Des contrôles et expertises sont menés sur d’autres réacteurs :

 Flamanville 1, à l’arrêt pour rechargement et remplacement des générateurs de vapeur.

 Cattenom 1, à l’arrêt pour visite partielle.

 Golfech 1, à l’arrêt pour visite décennale.

 Penly 2, à l’arrêt pour visite partielle.

 Cattenom 3, à l’arrêt pour contrôles CSC. Des indications de CSC ont été identifiées.

Un événement significatif de sûreté (ESS) générique de niveau 1 a été déclaré auprès de l’Autorité de sûreté nucléaire pour les réacteurs suivants : Civaux 1, Chooz 1, Penly 1 et Cattenom 3.

EDF poursuit son programme de contrôles et de traitement de la CSC conformément à la stratégie présentée à l’Autorité de sûreté nucléaire en juillet 2022. Les résultats des contrôles à venir pourront, le cas échéant, conduire à une actualisation de l’ESS et de cette note d’information.

Télécharger la note d’information EDF :

https://www.edf.fr/sites/groupe/files/2022-09/EDF_Mise%20a%20jour%20Note%20Info%20CSC_21%20septembre2022.pdf

https://www.edf.fr/la-centrale-nucleaire-de-chooz/les-actualites-de-la-centrale-nucleaire-de-chooz/note-dinformation-sur-le-phenomene-de-csc-mise-a-jour-du-21-septembre-2022


[1La Corrosions sous contrainte (CSC) résulte de la rencontre de plusieurs facteurs : le type de matériau utilisé (le métal des tuyauteries), le milieu agressif (les produits chimiques qui y circulent), des pressions physiques exercées sur ce métal (thermiques et mécaniques).
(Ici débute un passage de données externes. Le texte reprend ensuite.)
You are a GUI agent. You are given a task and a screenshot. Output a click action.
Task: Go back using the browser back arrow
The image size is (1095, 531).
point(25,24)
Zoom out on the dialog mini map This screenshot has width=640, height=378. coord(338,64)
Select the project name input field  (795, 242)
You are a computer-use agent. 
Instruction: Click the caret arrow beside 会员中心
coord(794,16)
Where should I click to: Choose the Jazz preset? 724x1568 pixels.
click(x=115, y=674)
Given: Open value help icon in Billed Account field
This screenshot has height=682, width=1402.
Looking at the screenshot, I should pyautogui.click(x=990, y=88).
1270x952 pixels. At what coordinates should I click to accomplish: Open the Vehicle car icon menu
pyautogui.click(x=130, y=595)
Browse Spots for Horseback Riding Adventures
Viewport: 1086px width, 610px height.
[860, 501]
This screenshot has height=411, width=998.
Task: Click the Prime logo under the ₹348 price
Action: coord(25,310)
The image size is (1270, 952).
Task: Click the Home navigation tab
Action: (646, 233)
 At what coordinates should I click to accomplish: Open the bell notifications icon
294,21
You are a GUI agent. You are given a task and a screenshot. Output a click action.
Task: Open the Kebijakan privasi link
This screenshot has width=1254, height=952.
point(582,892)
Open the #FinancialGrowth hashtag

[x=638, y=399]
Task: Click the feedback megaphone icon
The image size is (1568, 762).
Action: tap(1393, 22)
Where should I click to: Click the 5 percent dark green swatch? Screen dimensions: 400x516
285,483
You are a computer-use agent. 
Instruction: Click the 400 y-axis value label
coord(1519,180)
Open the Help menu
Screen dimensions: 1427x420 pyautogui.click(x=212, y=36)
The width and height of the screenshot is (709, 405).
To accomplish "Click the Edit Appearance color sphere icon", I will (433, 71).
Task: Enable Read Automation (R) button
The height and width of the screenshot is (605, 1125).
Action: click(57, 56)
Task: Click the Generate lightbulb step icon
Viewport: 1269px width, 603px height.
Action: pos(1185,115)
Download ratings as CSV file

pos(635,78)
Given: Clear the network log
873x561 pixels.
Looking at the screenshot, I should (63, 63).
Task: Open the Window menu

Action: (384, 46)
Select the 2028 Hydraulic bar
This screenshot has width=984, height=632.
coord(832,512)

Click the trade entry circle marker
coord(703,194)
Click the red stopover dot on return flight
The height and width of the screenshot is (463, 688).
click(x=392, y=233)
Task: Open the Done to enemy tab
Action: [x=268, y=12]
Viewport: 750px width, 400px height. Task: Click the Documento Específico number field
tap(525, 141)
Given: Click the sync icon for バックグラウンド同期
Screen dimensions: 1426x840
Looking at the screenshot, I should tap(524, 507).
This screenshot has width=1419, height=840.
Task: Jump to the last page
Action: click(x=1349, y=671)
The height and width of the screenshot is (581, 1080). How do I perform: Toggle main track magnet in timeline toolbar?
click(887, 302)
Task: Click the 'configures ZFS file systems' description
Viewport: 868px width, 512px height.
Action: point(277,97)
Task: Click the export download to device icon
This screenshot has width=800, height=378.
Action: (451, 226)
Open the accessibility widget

Voir notre article sur les débuts de l’affaire

[2Les circuits concernés sont des circuits auxiliaires au circuit primaire principal, qui est est un circuit fermé, contenant de l’eau sous pression. Cette eau s’échauffe dans la cuve du réacteur au contact des éléments combustibles.Le circuit primaire permet de refroidir le combustible contenu dans la cuve du réacteur en cédant sa chaleur par l’intermédiaire des générateurs de vapeur lorsqu’il produit de l’électricité ou par l’intermédiaire du circuit de refroidissement à l’arrêt lorsqu’il est en cours de redémarrage après rechargement en combustible.

[3Durant l’été 2022, EDF a présenté à l’Autorité de sûreté nucléaire (ASN) sa stratégie de contrôles et de réparations. L’ASN a été jugé qu’elle était appropriée en l’état des connaissances actuelles, mais qu’elle devra être révisée au fur et à mesure des analyses réalisées. Par ailleurs l’ASN a pointé le trop long délai avant contrôles pour la centrale nucléaire de Belleville-sur-Loire, qu’EDF avait prévu initialement pour 2024

[4Le circuit d’injection de sécurité (RIS) permet, en cas d’accident causant une brèche importante au niveau du circuit primaire du réacteur, d’introduire de l’eau borée sous pression dans celui-ci afin d’étouffer la réaction nucléaire et d’assurer le refroidissement du cœur.

[5Le circuit de refroidissement du réacteur à l’arrêt (RRA) assure l’évacuation de la puissance résiduelle dégagée par le combustible, quand il est encore dans la cuve, pendant les périodes d’arrêt.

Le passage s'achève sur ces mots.